Anaplastic thyroid cancer, the rarest and most serious form of thyroid cancer, is seen in only 3 percent of all thyroid cancer cases. It can spread early and quickly to lymph nodes, and is often diagnosed first as a large mass in the neck. It also is the form of thyroid cancer most likely to spread to other organs beyond the thyroid or lymph nodes. This type of thyroid cancer is more common in those over 65, and in men. Long-term survival rates are far less than for the other three types of cancer. It is a type of advanced, invasive cancer that can often result in the need for a tracheotomy. Because it is also very hard to remove surgically, the typical thyroidectomy may not be used as a treatment. As many as 80 percent of patients with anaplastic thyroid cancer die within a year of diagnosis, even after receiving treatment.

About Thyroid Cancer

In 2004, it's estimated that there will be 23,600 new cases of thyroid cancer in the U.S. Of these, 17,640 will be in women, and 5,960 in men. About 1,460 people (840 women, 620 men) are expected to die of thyroid cancer in 2004. According to the Thyroid Cancer Survivor's Association, thyroid cancer is one of the few cancers that becoming more common in the past several years, with a growth rate of 3% per 100,000 people each year. Normally, thyroid cancer is considered an easily cured form of cancer, with surgery and radioactive iodine treatment eliminating the condition in the majority of cases.
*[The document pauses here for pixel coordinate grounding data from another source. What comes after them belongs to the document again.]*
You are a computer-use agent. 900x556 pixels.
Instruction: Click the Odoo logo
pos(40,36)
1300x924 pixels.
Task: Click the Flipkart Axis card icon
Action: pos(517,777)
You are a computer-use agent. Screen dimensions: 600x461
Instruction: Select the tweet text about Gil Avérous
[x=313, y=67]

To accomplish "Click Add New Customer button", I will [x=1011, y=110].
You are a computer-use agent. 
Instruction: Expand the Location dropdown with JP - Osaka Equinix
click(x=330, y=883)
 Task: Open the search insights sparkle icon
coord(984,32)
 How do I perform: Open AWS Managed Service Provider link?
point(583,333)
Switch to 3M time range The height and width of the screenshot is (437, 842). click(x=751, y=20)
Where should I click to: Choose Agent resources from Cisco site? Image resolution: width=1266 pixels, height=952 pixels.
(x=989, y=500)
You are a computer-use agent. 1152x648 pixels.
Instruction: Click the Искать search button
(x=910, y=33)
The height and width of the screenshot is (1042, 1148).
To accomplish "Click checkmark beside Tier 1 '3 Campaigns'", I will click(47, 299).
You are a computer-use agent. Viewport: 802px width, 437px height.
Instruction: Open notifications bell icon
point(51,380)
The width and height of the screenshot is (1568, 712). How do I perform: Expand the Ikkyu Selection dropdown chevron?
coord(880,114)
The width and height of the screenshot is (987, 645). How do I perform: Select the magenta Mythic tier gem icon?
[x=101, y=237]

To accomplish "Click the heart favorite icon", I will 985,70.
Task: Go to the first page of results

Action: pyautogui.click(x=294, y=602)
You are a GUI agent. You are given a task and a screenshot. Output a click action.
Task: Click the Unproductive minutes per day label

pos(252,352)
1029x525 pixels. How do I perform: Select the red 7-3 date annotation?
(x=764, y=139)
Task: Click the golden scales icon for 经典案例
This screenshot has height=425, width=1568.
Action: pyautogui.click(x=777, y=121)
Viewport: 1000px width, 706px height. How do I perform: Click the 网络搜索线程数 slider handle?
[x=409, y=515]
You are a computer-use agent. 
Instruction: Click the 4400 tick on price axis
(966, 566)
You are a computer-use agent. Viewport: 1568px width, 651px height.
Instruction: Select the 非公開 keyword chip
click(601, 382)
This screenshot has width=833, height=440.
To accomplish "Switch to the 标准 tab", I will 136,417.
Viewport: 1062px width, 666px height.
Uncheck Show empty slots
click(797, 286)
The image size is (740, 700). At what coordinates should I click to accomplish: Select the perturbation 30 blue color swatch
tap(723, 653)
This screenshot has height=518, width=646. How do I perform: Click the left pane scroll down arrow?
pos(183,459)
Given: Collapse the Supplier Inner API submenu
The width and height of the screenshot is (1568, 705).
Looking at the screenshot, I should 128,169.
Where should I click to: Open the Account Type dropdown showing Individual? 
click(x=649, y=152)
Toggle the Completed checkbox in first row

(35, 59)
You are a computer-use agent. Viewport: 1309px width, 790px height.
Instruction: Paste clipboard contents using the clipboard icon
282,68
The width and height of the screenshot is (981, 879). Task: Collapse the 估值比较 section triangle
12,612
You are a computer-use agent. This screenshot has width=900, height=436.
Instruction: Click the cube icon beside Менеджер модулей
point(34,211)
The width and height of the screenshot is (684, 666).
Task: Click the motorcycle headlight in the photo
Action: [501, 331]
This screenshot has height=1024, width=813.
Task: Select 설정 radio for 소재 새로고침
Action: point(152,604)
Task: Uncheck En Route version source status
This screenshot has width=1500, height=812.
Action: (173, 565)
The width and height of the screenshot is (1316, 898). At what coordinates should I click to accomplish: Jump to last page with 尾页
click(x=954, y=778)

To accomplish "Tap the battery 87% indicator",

The butterfly-shaped thyroid gland, located in the neck, is the master gland of metabolism, and produces hormones that help regulate the body’s use of energy.

There are four types of thyroid cancer: Papillary, Follicular, Medullary, and Anaplastic.

Treatment for Papillary cancer is the most common type of cancer, and mostly involves one side of the thyroid and sometimes spreads into the lymph nodes. The cure rate is very high.

Follicular cancer, the second most common type of thyroid cancer, is somewhat more malignant than papillary. Follicular cancer is more common in older people. Again, the long-term survival rate is high.

Medullary thyroid cancer is the third most common type of thyroid cancer. It spreads to the lymph nodes earlier than papillary or follicular cancers. This type of cancer can run in families, and also has a good cure rate.